Шрифт:
Интервал:
Закладка:
Агниджита пошла так быстро, как могла. Пыльная звездочка в исполинском пространстве нескончаемых улиц. Везде было одиноко и пахло смертью. Деревья нависали над серой дорогой, из-за зарослей раздавались вопли.
Через Дели
– С ума сошла гулять одна в такое время! Жить надоело тебе? – Человек в разорванной клетчатой рубахе замедлил ход велосипеда. – Садись на раму. Где твой дом?
Агниджита залезла. От открытой груди человека пахло табаком и потом.
– Я живу в Маджу-Ка-Тилле, – сказала она, в горле что-то скрипело сильней, чем всегда.
– Как тебе в голову пришло гулять одной? По городу ходят мародеры с тесаками, с кухонными ножами и ножницами. Они садятся пообедать и снова встают, чтобы убивать.
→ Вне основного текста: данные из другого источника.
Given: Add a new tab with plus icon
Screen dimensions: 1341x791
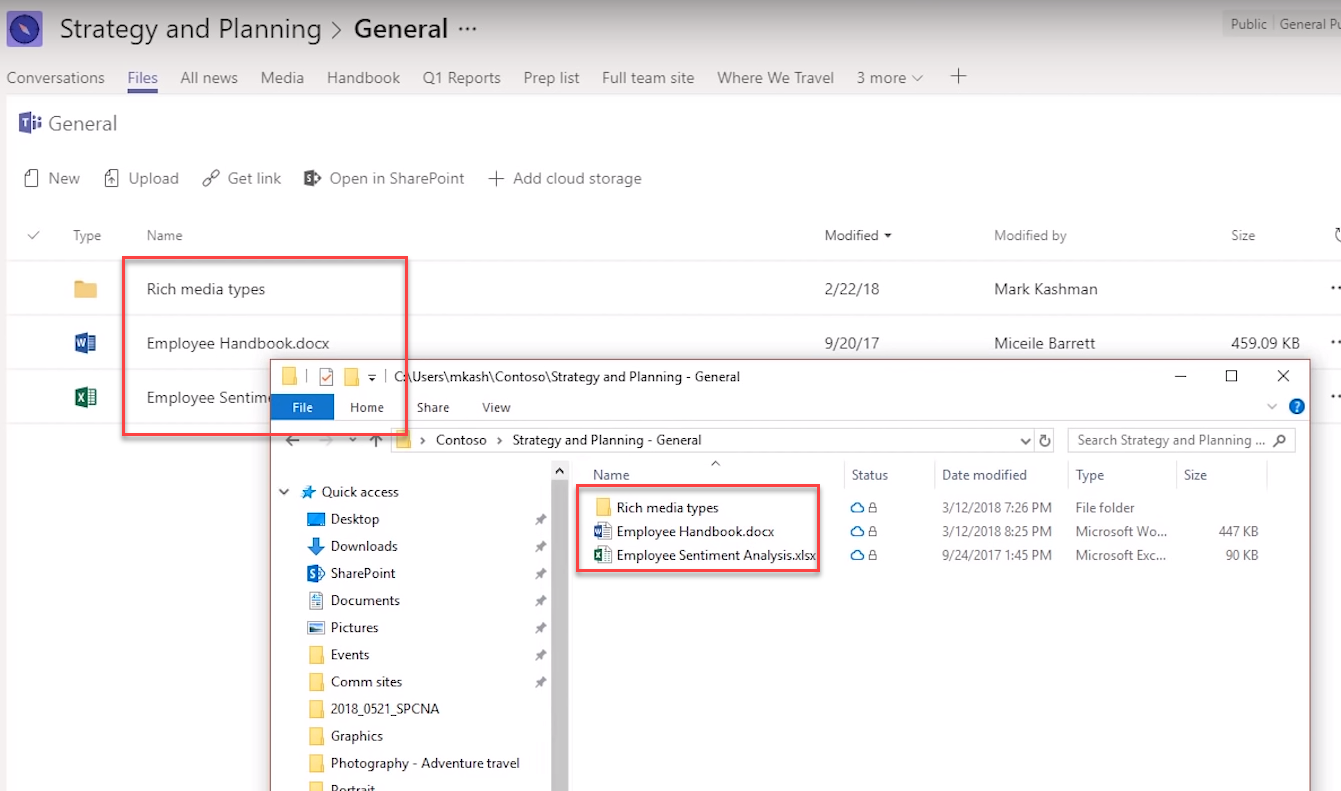Looking at the screenshot, I should tap(958, 76).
Как ты додумалась выйти?
– Я только приехала из Джайпура.
Она почувствовала горячий вздох на волосах.
– Мой лучший друг мертв, – сказал человек, – я тоже еду к Ямуне, к большой гурудваре[67], сообщить его родителям.
Агниджита знала эту гурудвару, торжественно и нарядно нависающую над Ринг-роад недалеко от колонии.
– А ты почему жив? – спросила она.
– Я индуист, а сегодня убивают только сикхов. Мой друг думал, что полиция пришла спасти его, и вышел на крыльцо. А полиция выдавала их всех толпе. Я снова закрыл его в доме, сказал: «Лезь на крышу, брат, беги по крышам». Он побежал, я держал, сколько мог, этих ребят, кричал им: «Эй, он ни при чем, он не трогал Индиру, он любит ее», но они ворвались. Он стоял на крыше и собирался прыгать. Кто-то выстрелил. Кто дал им оружие? Кто? Мой друг упал. Я еду к Ямуне сказать его матери и жене. Они с женой еще студенты. То есть он был студентом. Его семья всегда любила меня, а я предал своего брата. Я думаю: «Почему нас не пристрелили вместе?»
– Нельзя умирать, – сказала Агниджита. – Нельзя уходить со своего пути.
Горячее дыхание снова коснулось ее волос, и на том месте образовалось пятно влаги, которое она чувствовала еще долго.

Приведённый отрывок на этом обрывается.